Editorial: South Dakota foolish to ignore global warming

Chemist Jihong Cole-Dai keeps a winter coat in his office at South Dakota State University in Brookings even in the hottest part of summer. He needs it every time he brings another section of ice out of a university deep freeze storage unit in order to melt it down and study the chemical make-up of the ice. “The question on climate change is whether it is happening and whether it is related to human activity. The clear answer to both questions from a scientific perspective is yes,” Cole-Dai said. “Essentially, humans have the ability to influence our environment in a big way, especially starting in the 19th century with the start of the industrial revolution.” Cole-Dai said burning of fossil fuels such as coal had side effects that are apparent in ice core samples from Greenland. “Starting from the 1850s, there is this clear tend of increasing sulfate amounts in snow samples,” Cole-Dai said. “That timing is clearly tied to the start of the industrial revolution.” [Lance Nixon, Mysteries in Fire and Ice]

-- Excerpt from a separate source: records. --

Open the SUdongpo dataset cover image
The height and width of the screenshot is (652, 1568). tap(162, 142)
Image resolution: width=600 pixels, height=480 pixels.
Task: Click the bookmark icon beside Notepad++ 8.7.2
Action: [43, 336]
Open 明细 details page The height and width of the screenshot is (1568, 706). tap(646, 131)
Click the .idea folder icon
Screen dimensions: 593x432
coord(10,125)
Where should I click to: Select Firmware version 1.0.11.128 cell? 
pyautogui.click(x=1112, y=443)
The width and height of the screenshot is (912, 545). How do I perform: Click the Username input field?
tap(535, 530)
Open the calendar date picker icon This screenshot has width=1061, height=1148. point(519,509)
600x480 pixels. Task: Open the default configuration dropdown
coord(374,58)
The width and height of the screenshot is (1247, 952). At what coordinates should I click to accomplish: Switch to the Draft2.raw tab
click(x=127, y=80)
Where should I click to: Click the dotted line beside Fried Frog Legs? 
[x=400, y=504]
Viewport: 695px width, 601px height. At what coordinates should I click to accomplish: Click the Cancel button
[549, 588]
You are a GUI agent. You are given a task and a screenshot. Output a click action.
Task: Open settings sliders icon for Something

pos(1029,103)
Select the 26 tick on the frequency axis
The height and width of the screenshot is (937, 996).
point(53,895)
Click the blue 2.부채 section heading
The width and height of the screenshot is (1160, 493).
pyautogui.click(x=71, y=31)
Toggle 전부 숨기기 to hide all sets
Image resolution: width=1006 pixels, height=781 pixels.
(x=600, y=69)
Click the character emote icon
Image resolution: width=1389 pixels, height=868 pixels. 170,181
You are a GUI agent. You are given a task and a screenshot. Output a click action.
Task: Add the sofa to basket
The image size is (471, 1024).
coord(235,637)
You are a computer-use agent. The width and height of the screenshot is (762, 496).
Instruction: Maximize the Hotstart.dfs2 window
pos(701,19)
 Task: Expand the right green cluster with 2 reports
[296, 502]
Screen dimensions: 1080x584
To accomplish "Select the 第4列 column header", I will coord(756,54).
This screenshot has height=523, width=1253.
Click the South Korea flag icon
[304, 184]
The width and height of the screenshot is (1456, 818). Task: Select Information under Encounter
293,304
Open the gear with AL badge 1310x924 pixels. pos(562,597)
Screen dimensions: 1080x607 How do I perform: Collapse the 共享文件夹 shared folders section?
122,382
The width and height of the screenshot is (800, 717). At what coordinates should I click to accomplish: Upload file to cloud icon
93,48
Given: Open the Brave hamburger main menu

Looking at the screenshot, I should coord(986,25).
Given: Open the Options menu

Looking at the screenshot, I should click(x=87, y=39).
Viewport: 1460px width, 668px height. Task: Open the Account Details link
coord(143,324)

The Industrial Revolution and European settlement in the New World took hardwoods for charcoal then humans allowed fast-growing conifers to replace lost forests.
If climate change is real, then South Dakota would be utterly foolish to ignore it. Without a doubt politics has been involved on both sides of the global warming discussion. But doubtless if Svante Arrhenius were alive today, that great believer in the power of humans to alter climate for the better would doubtless want his idea to be considered on its merits, not for his politics. [editorial, Pierre Capital Journal], links mine.
In the Mountain West vast tracts of land have been cleared by bark beetles where aquifers are being recharged: a practice well known to pre-Columbian cultures who burned forests to increase ungulate populations.

South Dakota's junior senator is waffling on climate change:
Notice something different about Sen. John Thune? “Climate change is occurring, it’s always occurring,” Thune said. “There are a number of factors that contribute to that, including human activity. The question is, what are we going to do about it and at what cost?” Thune now clearly comes down on the side of the vast majority of scientists when he acknowledges climate change. He even notes that man does contribute, in some measure, to climate change, and that it is something that lawmakers can affect. [editorial, Aberdeen American News]
Instead of science, politics determines how public lands are managed: the Black Hills of South Dakota and Wyoming are prime examples. Ponderosa pine is extremely high in concentrations of volatile organic compounds (VOCs) yet it is routinely replanted because the timber lobby owns the Black Hills National Forest.